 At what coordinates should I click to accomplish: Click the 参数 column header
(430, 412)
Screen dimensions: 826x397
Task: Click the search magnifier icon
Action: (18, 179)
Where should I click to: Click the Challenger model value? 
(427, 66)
----------------------------------------
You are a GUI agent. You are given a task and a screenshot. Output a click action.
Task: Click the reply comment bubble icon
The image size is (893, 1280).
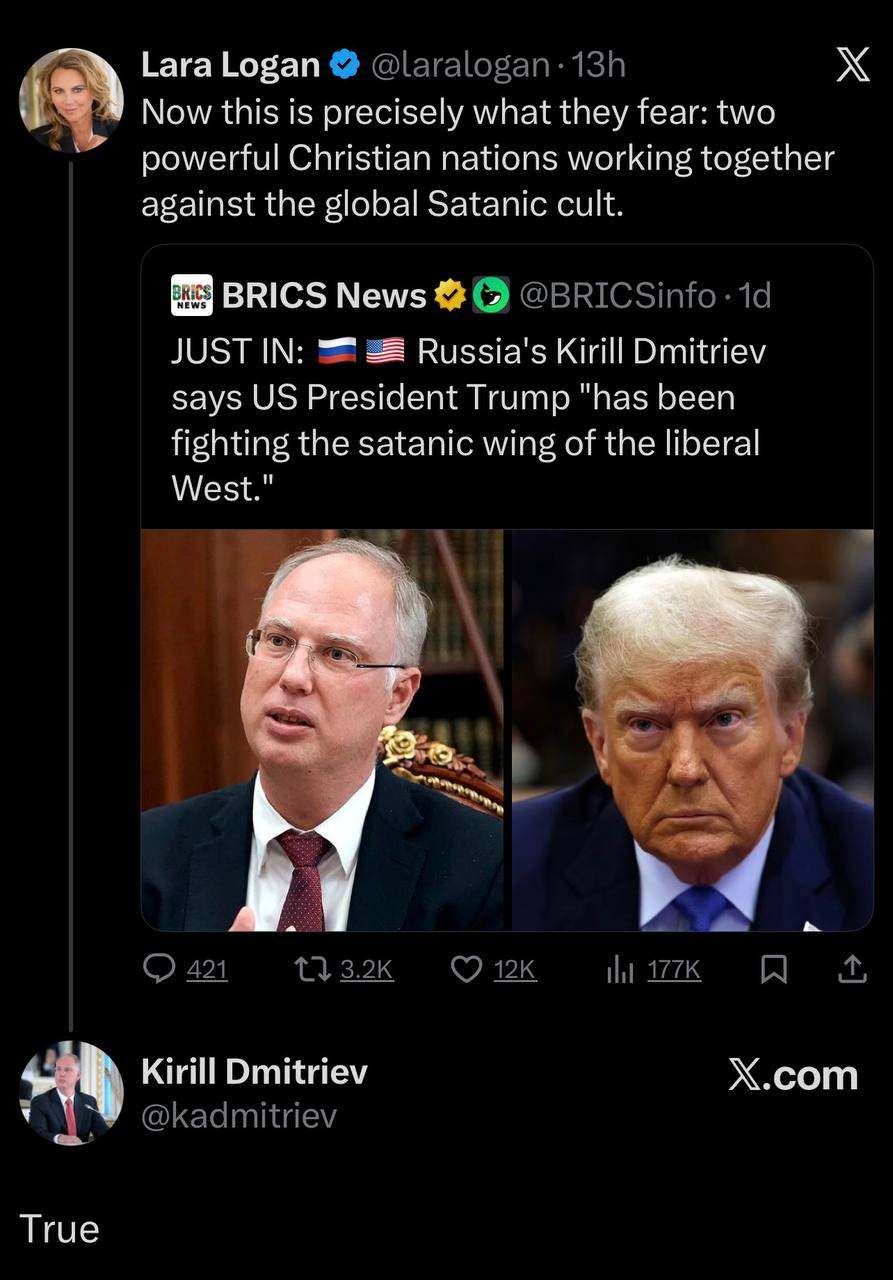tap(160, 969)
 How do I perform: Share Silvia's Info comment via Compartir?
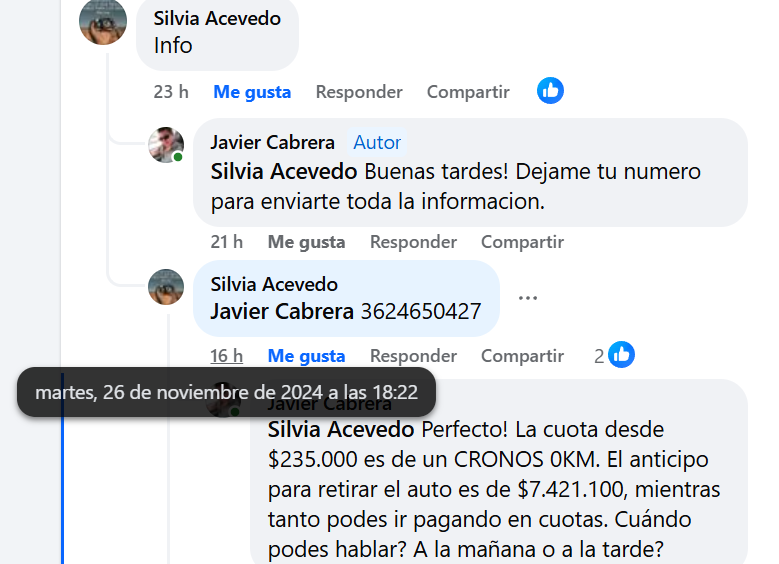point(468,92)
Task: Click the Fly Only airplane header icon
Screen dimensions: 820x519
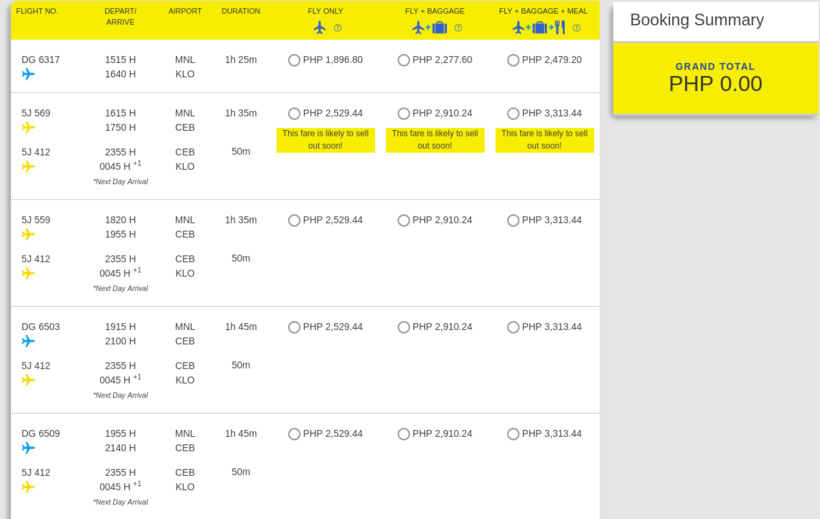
----------------------------------------
● Task item:
Print the line above containing "The image size is (893, 1280).", the line containing "Screen dimensions: 820x519", and everything between them, exactly as written. Pictures stay out.

● Solution below:
The image size is (893, 1280).
tap(160, 969)
 How do I perform: Share Silvia's Info comment via Compartir?
point(468,92)
Task: Click the Fly Only airplane header icon
Screen dimensions: 820x519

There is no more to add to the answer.